Dialyzed crude cell-free extracts of Saccharomyces cerevisiae catalyse the transfer of amino groups from aspartic acid, leucine, norleucine, isoleucine, valine, norvaline, methionine, phenylalanine, tyrosine and tryptophan to 2-oxoglutarate. The transamination of aspartic acid, phenylalanine, leucine, valine and tyrosine with 2-oxoglutarate is stimulated by the addition of pyridoxal phosphate. When leucine, norleucine, valine or norvaline is incubated with 2-oxoglutarate in the presence of extracts of S. cerevisiae, glutamate, CO2 and aldehyde are produced. Addition of pyridoxal phosphate to this system stimulates the rate of formation of CO2. 2-Oxoisovaleric acid, 2-oxovaleric acid, 2-oxoisocaproic acid and 2-oxocaproic acid are rapidly decarboxylated by both cell-free extracts and purified yeast carboxylase to give CO2 and their corresponding aldehydes. [rho]-Hydroxyphenylpyruvate is decarboxylated very slowly with large amounts of purified yeast carboxylase.
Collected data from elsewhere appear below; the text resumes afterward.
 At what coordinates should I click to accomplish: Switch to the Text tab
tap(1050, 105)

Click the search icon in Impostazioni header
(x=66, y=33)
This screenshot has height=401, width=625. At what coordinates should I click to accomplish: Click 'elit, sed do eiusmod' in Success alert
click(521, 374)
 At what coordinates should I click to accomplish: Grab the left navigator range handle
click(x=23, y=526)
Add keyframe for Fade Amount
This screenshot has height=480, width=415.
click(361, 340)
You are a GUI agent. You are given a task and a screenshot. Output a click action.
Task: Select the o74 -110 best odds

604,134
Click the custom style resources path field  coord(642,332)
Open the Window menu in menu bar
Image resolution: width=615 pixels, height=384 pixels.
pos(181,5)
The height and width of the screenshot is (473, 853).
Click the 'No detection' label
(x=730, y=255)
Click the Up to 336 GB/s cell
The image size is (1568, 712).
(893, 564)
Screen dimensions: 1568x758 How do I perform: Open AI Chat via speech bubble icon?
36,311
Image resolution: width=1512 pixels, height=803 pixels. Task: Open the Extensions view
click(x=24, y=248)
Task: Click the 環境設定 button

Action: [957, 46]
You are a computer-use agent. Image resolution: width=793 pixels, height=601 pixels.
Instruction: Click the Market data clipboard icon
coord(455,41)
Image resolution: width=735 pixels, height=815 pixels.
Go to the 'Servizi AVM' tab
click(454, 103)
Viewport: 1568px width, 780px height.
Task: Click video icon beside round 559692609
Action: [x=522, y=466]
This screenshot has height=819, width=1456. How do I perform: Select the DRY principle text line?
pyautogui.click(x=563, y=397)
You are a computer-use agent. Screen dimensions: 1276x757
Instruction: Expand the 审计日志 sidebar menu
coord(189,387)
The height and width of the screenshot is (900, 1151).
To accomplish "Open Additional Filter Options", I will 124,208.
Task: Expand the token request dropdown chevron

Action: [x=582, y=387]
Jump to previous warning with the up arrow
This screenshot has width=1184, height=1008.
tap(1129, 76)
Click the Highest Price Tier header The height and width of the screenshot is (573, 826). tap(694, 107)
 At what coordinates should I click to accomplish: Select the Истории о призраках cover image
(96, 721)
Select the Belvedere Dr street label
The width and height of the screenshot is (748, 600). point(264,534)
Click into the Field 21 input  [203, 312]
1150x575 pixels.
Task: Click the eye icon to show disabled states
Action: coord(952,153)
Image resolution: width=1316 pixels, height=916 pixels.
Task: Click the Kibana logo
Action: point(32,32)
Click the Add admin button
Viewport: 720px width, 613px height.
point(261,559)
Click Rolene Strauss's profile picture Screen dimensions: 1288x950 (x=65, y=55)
Extracts oxidize reduced diphosphopyridine nucleotide on the addition of [rho]-hydroxyphenylacetaldehyde, butyraldehyde, isobutyraldehyde, valeraldehyde or isovaleraldehyde. Crystalline alcohol dehydrogenase also behaved in a similar manner. The rate of reduction decreased with increasing length of C chain. The mechanism proposed for the conversion of tyrosine into tyrosol appears to be a general one for the formation of all the constituents of fusel oils.